Chris Murphy is on a crusade that guns are a public health crisis in his book The Violence Inside Us: A Brief History of an Ongoing American Tragedy. As US Senator from Connecticut, which was the locale of the firearms industry in the 1800s, and the mass shooting at Sandy Hook Elementary School, he serves a constituency that has deep connections to the gun industry and the violence it produces. His enlightening book covers topics from the violent conquest of North America to the trapping and murder of Ahmaud Arbery. He highlights how the gun industry used the fear of immigrants and freed slaves to boom their gun sales, and hired artists to romanticize the role of rifles in the West. Mainly, he is on a path to establish peace in our streets, and disarm the gun and war industries from pumping up violence.

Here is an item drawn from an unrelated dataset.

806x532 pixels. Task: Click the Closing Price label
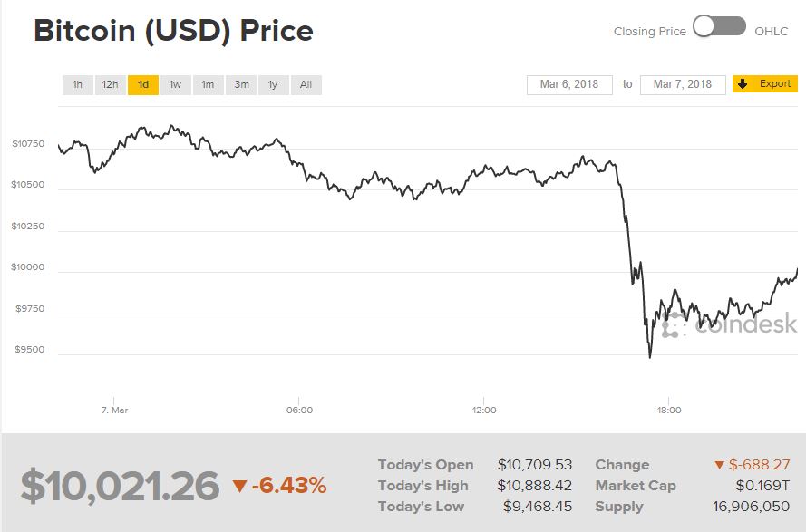[649, 31]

Christian Sorensen's Understanding the War Industry does a spectacular job illustrating how the global war industry, that will produce half a trillion dollars in sales this year, is in total control of American military policy. This is true from the Pentagon policy makers, who have revolved into those positions from the war industry; to the politicians who appropriate the funds to buy weapons after they receive substantial campaign financing from the war industry; to the retired generals who end up on the boards, or as six figure executives of the war industry. Then there are the war industry lobbyists, along with the war industry-funded think tanks and media apparatus that are continually scaring Americans and politicians to make more and more war expenditures.
To check out how long this has been going on see David Vine's book The United States of War – A Global History of America’s Endless Conflicts, From Columbus to the Islamic State. The United States has invaded or been at war almost every year since independence. Yet the American people continue to believe that America is a peace-loving nation. David Vine sets out to document the whole history of the American Empire throughout its 250-year history, with special attention to the history of “fort” establishment to further the empire’s expansion for the greater private profit generated by the permanent war state. He ends his excellent book with a chapter on Ending the Endless Wars, and looks at the toll on America and the world in terms of wasted resources, death and destruction this whole history has caused.
Fortunately, peace strategists at World Beyond War, over many years, have refined their book A Global Security System: An Alternative to War. It shares a vision for demilitarizing security, managing conflict without violence and creating a culture of peace. As they point out “violence is not a necessary component of conflict among states and between states and non-state actors . . . war itself can be ended. . . Here you will find the pillars of war which must be taken down so that the whole edifice of the War System can collapse, and here are the foundations of peace, already being laid, on which we will build a world where everyone will be safe.”